We just released the official version of the Portable Library Tools. The set of tools and updates to .net platform allow you to create dlls that can be used in .NET Framework, Silverlight, Windows Phone, and XBOX projects. You can download the tools here and read more about them on MSDN.



Comments

  • Anonymous
    June 15, 2011
    The comment has been removed

  • Anonymous
    June 16, 2011
    Gutemberg, INotifyPropertyChange is threre. Indeed the ObservableCollection is not; we are trying to add it to the next release (no promisses though).

  • Anonymous
    June 16, 2011
    Hi, Can you elaborate why ICustomAttributeProvider was removed in the official release? Regards, sdobrev

  • Anonymous
    June 17, 2011
    Thanks a lot for this library, it is just what I need to avoid to be maintaining multiple projects at the same time for the same source files. Do you think it will be possible System.Diagnostics.StackTrace class could be available on the next release? Regards!

  • Anonymous
    June 17, 2011
    I agree with with Gutemberg Ribeiro, ObservableCollection it is a must for us.

  • Anonymous
    June 17, 2011
    The comment has been removed

  • Anonymous
    June 17, 2011
    I see your point about ICustomAttributeProvider.
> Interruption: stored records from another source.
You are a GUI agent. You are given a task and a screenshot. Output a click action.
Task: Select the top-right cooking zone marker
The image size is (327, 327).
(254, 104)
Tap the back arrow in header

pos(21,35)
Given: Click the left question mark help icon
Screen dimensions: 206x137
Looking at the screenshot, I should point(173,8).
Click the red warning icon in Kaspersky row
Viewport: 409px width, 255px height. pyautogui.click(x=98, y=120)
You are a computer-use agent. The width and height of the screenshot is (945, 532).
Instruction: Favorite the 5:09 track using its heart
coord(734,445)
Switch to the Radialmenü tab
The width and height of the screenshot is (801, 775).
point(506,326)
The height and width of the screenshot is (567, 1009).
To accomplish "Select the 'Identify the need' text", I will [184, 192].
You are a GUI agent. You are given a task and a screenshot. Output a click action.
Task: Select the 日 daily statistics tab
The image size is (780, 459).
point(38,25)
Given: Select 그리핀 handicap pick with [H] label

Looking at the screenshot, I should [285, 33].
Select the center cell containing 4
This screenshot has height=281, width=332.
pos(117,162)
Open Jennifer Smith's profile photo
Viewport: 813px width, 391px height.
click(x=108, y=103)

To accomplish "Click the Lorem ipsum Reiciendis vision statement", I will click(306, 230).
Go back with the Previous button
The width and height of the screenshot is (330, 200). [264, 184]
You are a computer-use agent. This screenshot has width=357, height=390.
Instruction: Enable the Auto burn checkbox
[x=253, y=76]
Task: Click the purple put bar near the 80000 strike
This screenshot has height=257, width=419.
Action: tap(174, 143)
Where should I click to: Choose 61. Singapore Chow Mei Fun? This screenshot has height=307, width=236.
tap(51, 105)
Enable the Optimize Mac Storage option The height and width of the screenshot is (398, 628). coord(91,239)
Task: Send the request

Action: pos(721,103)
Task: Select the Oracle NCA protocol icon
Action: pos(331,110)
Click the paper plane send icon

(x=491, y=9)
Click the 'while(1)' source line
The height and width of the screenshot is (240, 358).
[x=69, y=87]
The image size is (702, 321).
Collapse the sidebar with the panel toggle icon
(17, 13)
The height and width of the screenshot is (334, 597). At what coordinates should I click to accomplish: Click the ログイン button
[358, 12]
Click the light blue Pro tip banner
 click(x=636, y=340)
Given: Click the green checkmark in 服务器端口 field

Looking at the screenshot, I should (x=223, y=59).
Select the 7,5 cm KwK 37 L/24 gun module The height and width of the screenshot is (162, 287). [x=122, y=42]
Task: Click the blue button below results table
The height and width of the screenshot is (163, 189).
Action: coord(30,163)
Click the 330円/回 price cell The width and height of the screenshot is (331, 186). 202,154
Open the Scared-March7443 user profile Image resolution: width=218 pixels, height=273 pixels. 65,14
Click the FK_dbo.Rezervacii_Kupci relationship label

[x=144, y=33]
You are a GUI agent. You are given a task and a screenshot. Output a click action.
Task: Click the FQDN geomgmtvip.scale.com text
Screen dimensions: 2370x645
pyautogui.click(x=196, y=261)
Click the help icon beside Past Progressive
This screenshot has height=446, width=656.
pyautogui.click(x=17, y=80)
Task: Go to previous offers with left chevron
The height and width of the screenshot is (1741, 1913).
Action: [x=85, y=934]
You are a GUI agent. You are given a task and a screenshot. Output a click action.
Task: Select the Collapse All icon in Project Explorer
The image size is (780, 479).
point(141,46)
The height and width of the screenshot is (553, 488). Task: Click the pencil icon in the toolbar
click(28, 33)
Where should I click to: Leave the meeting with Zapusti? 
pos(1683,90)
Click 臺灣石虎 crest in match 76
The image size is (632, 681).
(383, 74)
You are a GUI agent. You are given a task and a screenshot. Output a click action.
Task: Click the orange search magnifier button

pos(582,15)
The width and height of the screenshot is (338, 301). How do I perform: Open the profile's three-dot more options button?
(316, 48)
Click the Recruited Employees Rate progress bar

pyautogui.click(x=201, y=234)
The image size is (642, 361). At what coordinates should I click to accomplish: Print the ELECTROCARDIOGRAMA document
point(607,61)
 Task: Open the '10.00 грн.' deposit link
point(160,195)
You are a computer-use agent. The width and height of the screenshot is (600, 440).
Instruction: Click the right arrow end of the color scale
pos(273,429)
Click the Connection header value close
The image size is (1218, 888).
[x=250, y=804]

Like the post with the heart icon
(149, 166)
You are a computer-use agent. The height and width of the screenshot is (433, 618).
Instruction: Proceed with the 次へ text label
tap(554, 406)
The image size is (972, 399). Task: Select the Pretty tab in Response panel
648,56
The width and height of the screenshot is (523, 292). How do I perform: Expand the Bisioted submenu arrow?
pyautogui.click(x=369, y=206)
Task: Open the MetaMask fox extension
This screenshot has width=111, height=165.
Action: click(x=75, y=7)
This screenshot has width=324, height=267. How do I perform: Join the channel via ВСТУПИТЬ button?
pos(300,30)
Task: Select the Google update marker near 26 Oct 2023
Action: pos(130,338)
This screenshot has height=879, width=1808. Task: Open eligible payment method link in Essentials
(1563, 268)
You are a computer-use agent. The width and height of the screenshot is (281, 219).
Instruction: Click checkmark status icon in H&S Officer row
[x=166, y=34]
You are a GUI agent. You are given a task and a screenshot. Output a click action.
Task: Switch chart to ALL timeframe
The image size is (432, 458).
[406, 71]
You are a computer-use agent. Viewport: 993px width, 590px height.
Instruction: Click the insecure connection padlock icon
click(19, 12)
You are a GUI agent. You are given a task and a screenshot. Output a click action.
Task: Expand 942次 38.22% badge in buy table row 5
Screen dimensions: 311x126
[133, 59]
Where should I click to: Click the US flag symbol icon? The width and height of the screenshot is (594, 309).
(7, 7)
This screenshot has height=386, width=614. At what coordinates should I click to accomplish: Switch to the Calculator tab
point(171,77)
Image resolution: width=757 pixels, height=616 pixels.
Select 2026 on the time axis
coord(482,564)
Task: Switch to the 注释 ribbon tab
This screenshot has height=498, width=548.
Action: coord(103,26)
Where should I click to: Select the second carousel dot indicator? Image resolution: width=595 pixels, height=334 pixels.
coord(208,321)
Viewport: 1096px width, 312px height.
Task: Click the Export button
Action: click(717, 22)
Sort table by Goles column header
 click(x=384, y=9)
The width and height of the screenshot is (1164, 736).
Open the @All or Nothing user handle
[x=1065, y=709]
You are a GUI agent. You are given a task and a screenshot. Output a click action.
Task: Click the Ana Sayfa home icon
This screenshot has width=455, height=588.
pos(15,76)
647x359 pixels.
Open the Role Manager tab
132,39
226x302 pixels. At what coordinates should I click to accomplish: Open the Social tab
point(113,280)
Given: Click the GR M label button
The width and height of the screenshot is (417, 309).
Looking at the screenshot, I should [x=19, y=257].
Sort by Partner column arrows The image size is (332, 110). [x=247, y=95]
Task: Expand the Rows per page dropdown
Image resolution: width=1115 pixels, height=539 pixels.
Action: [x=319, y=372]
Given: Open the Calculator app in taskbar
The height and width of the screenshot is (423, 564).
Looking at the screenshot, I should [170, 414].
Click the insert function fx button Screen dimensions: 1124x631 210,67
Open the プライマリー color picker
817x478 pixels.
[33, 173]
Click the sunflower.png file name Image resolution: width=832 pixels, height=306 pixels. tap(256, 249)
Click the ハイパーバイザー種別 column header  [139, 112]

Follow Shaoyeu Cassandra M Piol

The problem is that there are existing APIs that depend on this interface and are part of the portable tools. For example our particular issue is ServiceKnownTypeAttribute which contract requires the method that you specify to take a single parameter of type ICustomAttributeProvider. This is kind of breaking for our scenario and we reverted to the release candidate of the tools. Regards, sdobrev

  • Anonymous
    June 29, 2011
    Good to hear! Though not having ObservableCollection  in the package makes the whole thing not very usable :(

  • Anonymous
    February 14, 2012
    Can you please explain why a simple .Net library that doesn't reference any other libraries (except the implicit mscorlib reference) is not portable? Why do we have to use the Portable Library Tools to get any portability even in the most simple and "pure" cases?

  • Anonymous
    February 15, 2012
    Different .NET redists (Silverlight, .NET Framework, Windows Phone) have different features available in their corresponding mscorlibs. The portable library project ensures that you can call only features that are available in all portability targets.

  • Anonymous
    March 19, 2012
    The comment has been removed

  • Anonymous
    March 23, 2012
    Hi Adrian. I asked Dave to reply to the original msdn thread, which he did. Thanks for the feedback.